— Start of Source document —

The reproduction of cultural practices and subjectivities is neither predetermined in the individual nor guaranteed. Rather, as Roy Rosenzweig concluded in his pioneering study of working-class leisure in Worcester, Massachusetts, cultural transformation is an ongoing relational process of socialization that is subject to both intraclass and interclass contestation and marked by an historically specific dialectic of continuity and change across generations (215-21). (3) As the experience of family is crucial to this process, I am particularly interested to excavate the cultural space of the Strand as it was inhabited by youth and used by parents in ways that were in keeping with a distinctively community-based, working-class tradition of childhood and family organization. At the same time, this mode of social organization was being subject to cultural interventions launched by elite groups from outside the neighborhood through such means as the attempt to create "family nights" at the Strand.

Scholarship on American film exhibition and moviegoing sometimes figures the late 1920s and early 1930s as a period of standardization based upon the model of studio-integrated movie palaces in large, northeastern cities and the vision of a sweeping middle-class audience. (4) However, the generalizability of the picture palace experience to moviegoing in any given northeastern city, let alone to other cities in the Northeast or beyond, is questionable. Gregory Waller, for instance, has observed that this viewpoint can be sustained only if we accept that moviegoing during this period was largely an urban phenomenon and that "the experience of audiences in a relatively small number of opulent theaters was representative of moviegoing throughout the 'urban centers' of the Northeast, which, in turn, was somehow comparable to the experience of going to the movies in the rest of urban ... America" (195).

— End of Source document —
— Start of Records to process —

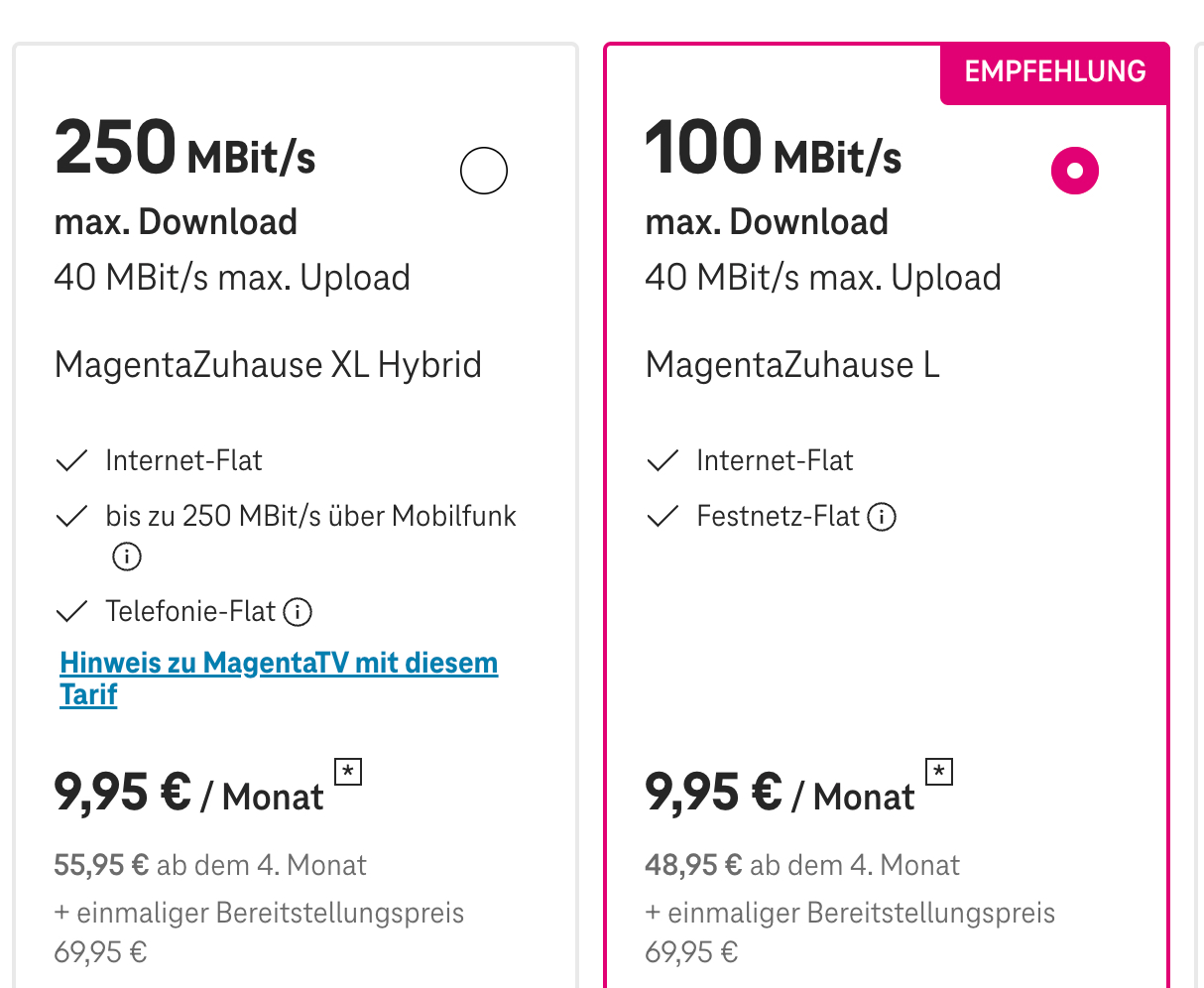Click the info icon beside Telefonie-Flat
This screenshot has height=988, width=1204.
298,612
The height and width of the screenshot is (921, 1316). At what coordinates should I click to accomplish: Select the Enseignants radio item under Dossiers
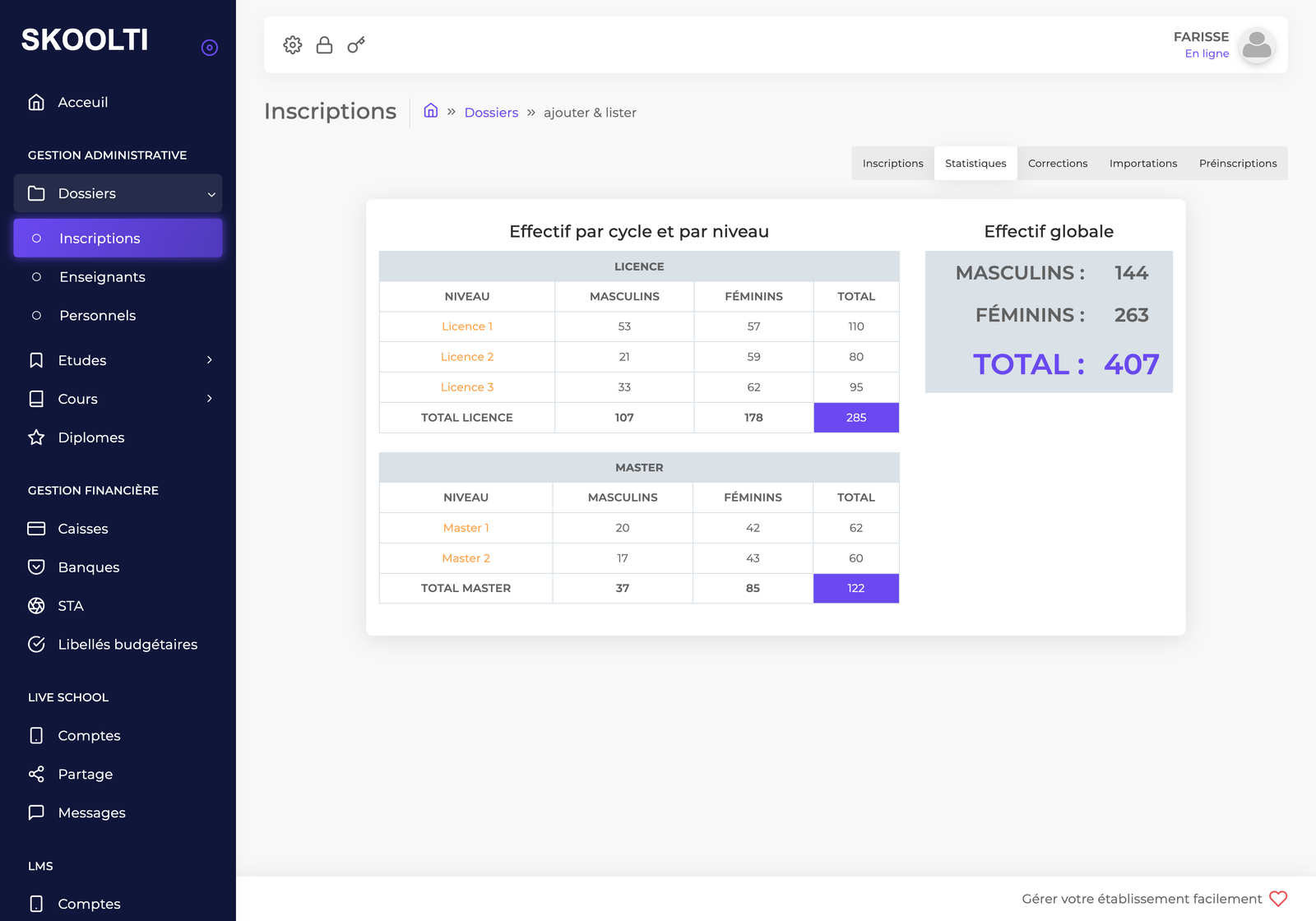(x=37, y=277)
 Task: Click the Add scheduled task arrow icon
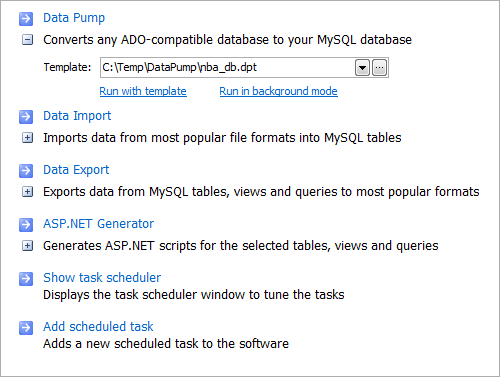26,327

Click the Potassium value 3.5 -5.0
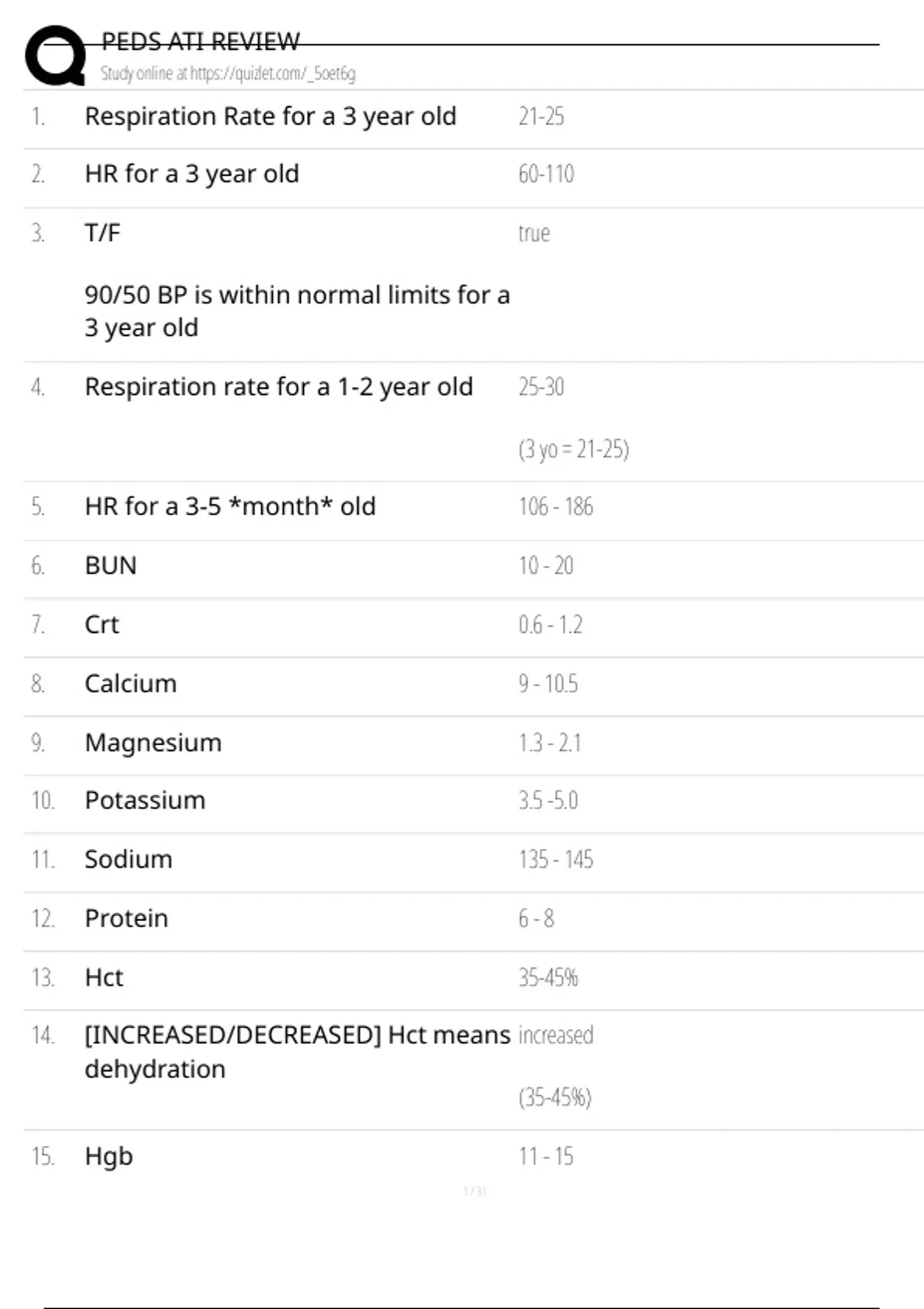point(547,801)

— End of Records to process —

● Task A
Put the entries with screenshot click instructions and coordinates into a JSON list of strings, one string per line, skipping blank lines and leaving out the pictures.
● Task B
Write the next part of the passage on moviegoing and film exhibition, picking up right after its final sentence.

● Right answer A
[
  "Click the info icon beside Telefonie-Flat",
  "This screenshot has height=988, width=1204.",
  "298,612",
  "The height and width of the screenshot is (921, 1316). At what coordinates should I click to accomplish: Select the Enseignants radio item under Dossiers",
  "(x=37, y=277)",
  " Task: Click the Add scheduled task arrow icon",
  "26,327",
  "Click the Potassium value 3.5 -5.0",
  "point(547,801)"
]

● Right answer B
My interest in this study is precisely with the smaller theaters that persevered--at great difficulty, to be sure, given the constraints imposed by their "subsequent-run" status--in the marginal spaces beyond the palaces, (5) An important point, yet one easily overshadowed by the crush of centralization marking the film industry during this era, is that although studio integration established Hollywood's dominance over local exhibition, it did so not by eradicating differences between sites but by advancing what was already shaping up, according to Robert Sklar, as "a class system for motion picture theaters. Its categories ranged from the handsome new palaces down through older, downtown, neighborhood and small-town theaters" (144-45). (6) Or as Miriam Hansen has observed, picture palaces became highly...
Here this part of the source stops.